With each passing day comes new evidence that the world is starting to shine a bright light on how the private equity industry does its business. The latest is a growing chorus of European governments considering raising taxes on private equity profits, according to The Financial Times.
In Germany, the FT reports, regional governments are looking into a plan that would remove a tax exemption from private equity managers' income, potentially bumping their effective tax rate above 60 percent. In Sweden, where profits from private equity transactions are reportedly taxed at 30 percent right now, the FT says authorities are looking to raise the rate for large Swedish firms to 56 percent, and implement a 40 percent penalty on all back private equity investment profits.
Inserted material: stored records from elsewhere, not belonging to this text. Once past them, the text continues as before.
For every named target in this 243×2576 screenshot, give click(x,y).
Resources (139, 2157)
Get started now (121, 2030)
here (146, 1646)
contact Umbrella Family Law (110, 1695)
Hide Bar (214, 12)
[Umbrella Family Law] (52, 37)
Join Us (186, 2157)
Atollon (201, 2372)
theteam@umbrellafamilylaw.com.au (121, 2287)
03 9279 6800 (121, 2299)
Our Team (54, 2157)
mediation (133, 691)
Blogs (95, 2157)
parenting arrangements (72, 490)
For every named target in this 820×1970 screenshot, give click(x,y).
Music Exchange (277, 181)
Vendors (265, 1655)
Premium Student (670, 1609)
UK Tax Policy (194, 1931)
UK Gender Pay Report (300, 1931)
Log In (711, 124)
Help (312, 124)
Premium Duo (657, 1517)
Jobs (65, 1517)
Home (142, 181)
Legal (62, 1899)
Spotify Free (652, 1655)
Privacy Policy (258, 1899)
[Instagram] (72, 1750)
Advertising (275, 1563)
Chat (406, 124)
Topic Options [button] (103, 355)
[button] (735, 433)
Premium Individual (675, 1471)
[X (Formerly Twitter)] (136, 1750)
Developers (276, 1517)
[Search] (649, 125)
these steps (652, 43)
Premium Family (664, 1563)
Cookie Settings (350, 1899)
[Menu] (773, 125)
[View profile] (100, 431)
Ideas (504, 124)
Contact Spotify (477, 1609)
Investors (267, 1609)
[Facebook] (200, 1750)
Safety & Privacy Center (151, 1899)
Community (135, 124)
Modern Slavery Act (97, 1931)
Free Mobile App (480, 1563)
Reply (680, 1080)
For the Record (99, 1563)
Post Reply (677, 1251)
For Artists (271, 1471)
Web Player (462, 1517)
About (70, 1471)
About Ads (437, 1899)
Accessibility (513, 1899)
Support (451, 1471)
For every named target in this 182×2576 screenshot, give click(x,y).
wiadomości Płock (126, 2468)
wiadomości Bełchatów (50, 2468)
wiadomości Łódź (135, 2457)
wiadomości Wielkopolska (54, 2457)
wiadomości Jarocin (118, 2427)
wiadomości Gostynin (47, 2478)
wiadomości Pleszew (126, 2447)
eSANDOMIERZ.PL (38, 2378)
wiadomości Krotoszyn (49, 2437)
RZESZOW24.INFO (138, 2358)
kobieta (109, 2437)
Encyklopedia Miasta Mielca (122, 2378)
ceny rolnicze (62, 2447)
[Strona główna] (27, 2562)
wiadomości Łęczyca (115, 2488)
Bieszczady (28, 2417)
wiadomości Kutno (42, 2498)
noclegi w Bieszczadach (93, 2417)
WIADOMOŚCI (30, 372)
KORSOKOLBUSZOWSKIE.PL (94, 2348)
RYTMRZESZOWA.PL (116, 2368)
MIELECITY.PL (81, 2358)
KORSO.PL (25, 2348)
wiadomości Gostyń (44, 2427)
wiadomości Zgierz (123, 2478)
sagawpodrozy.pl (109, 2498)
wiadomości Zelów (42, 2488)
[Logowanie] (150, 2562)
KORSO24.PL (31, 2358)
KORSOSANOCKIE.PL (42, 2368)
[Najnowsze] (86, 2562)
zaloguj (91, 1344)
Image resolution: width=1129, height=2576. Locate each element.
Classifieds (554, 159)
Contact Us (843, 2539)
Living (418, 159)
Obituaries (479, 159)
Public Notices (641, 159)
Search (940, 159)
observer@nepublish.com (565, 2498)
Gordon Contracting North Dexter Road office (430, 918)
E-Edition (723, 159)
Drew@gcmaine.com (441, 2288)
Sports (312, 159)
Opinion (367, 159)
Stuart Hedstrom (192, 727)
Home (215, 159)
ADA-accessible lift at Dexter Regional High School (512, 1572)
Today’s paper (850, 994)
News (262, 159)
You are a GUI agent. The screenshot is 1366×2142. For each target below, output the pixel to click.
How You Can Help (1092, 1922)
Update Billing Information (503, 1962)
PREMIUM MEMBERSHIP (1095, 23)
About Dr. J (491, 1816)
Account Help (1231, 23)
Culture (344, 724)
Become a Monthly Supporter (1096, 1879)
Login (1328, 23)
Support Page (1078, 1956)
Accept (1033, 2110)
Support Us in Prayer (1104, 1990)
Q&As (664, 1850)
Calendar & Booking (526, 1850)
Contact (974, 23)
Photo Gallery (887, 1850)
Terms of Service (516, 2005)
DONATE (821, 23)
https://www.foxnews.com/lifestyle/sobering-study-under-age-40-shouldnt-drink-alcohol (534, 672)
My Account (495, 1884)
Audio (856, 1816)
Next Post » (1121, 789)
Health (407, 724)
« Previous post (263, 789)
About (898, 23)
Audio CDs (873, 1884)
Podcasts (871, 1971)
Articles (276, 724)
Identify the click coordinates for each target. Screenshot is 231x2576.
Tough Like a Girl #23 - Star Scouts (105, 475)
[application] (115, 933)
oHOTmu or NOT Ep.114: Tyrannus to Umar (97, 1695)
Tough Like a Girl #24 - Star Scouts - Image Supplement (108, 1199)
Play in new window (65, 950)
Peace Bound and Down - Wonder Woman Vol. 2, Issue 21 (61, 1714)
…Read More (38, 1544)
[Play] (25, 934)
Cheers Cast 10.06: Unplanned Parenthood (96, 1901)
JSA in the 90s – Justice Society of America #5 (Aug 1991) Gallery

In the U.S., the drumbeat for higher rates on investment income (including profits from private equity transactions) is audible, though slightly more muted. Since Mitt Romney's presidential campaign brought both the industry--and the effective tax rate its leaders pay--into wide view, there have been calls from some government officials, including President Obama and business leaders like Warren Buffett to raise rates, as the FT notes.
As it stands now, a private equity manager's income from private equity transactions is taxed at the capital gains rate of fifteen percent (Most of Mitt Romney's income over the past two years has reportedly come from his investments as opposed to earned income). President Obama has proposed a budget plan that would raise the tax on investment dividends for individuals earning more than $200 thousand from 15 percent it stands at now to nearly 40 percent. The budget proposal would also raise taxes on capital gains to 20 percent from its current 15 percent. A recent New York Times/ CBS News poll suggests that a little over half of Americans thinks capital gains should be taxed like earned income.
Even if these proposals don't end up making it through a divided Congress, they come at a time when federal regulators are beginning to take a close look at the private equity industry's business practices.
Recently, the Securities and Exchange Commission reportedly sent letters notifying top private equity firms that it had launched an informal inquiry into how these firms value the companies they invest in. That letter came on the heels of a new requirement -- part of the 2010 Dodd-Frank financial reform bill -- that private equity firms register with the SEC.
It all amounts to an unprecedented degree of public and regulatory attention on an industry that had, for decades, pretty much been left to its own devices. How these firms and their captains will react to this new scrutiny remains to be seen.